Per quanto concerne un altro punto di forza dell’open source, ovvero la sicurezza e stabilita’, Ballmer riporta uno studio condotto recentemente dalla societa’ Forrester, in cui si evidenzia che la risposta della Microsoft per la distribuzione di patch sia piu’ veloce della concorrenza. Infine, un altro punto di forza del sistema proprietario, su cui la Microsoft fa molta leva, e’ rappresentato dal rispetto della proprieta’ intellettuale nei prodotti distribuiti.
La Microsoft, afferma Ballmer, ha investito moltissimo per assicurare che i propri programmi fossero al sicuro da ogni rivendicazione intellettuale. Tanto non si puo’ dire dei prodotti open source, dove i dubbi che aleggiano attorno alla proprieta’ intellettuale sono numerosi.
La Microsoft e’ davvero rea di aver commesso un illecito trattamento dei dati personali? E’ difficile dare una risposta a questa domanda.
Sicuramente molti indirizzi sono stati forniti in piena liceita’, per esempio in occasione della registrazione dei prodotti Microsoft o per altri motivi.

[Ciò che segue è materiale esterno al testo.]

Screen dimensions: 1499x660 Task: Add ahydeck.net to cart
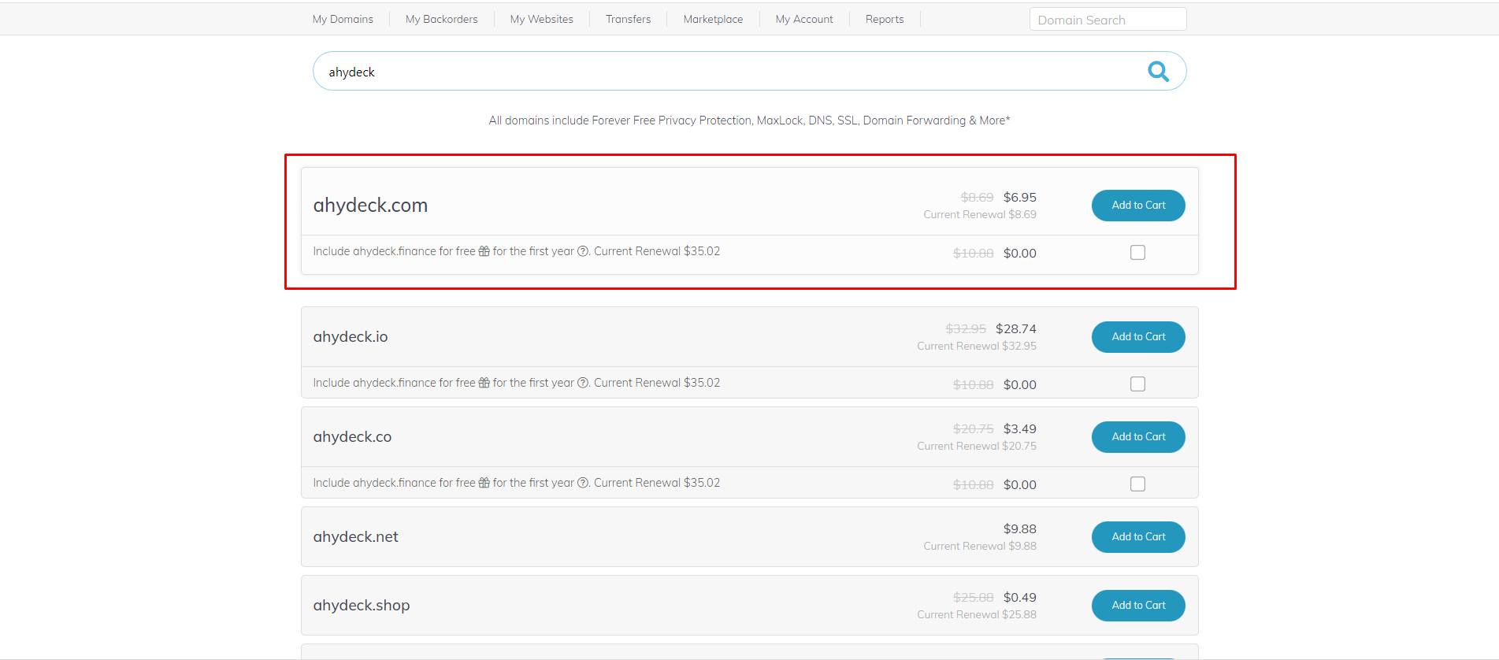tap(1138, 537)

Ma la polemica e’ nata per la viva irritazione di chi, pur avendo cercato di cancellarsi dalle liste della Microsoft non vi e’ riuscito, e si e’ visto recapitare la lettera incriminata.

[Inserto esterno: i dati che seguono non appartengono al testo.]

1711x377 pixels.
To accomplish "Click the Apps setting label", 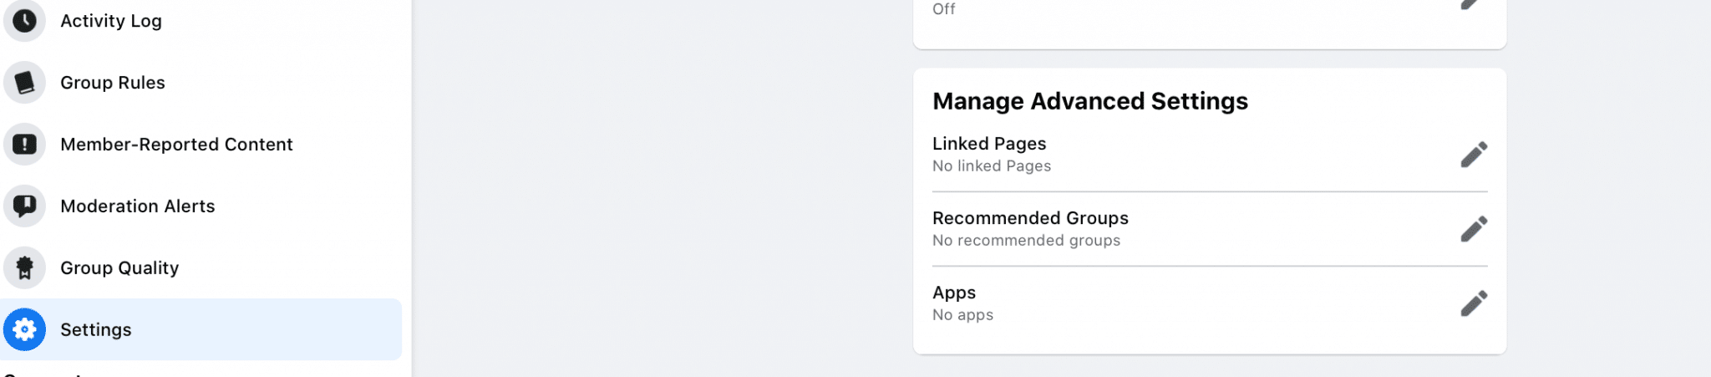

Si sta parlando di Bob Poortinga, un attivista anti-spam, che gia’ nel lontano 1999 riceveva comunicazioni via e-mail da parte della Microsoft e tentava invano di far cancellare il proprio indirizzo.
Al di la’ della lettura di questa missiva e’ opportuno soffermarsi sul problema della diffusione di comunicazioni aziendali in massa.
La indignazione di Poortinga, infatti, viene recepita da tutti come una delle tante insoddisfazioni derivanti dall'(in)efficacia della legge anti-spam statunitense.
Questa, infatti, e’ stata derisa da piu’ parti e soprattutto dagli statunitensi.
Ci si riferisce al CAN-SPAM ACT (Controlling the Assault of Non-Solicited Pornography and Marketing Act) del 2003 (entrato in vigore quest’anno), che non offre una completa tutela della privacy degli utenti, cosi’ come era nelle intenzioni del Legislatore.
La legge, infatti, non sarebbe affatto efficace, poiche’ si sforza di prevedere solo l’obbligo di una compiuta informazione sulla provenienza di ciascuna e-mail, ma non fa nulla per eliminare realmente il fenomeno.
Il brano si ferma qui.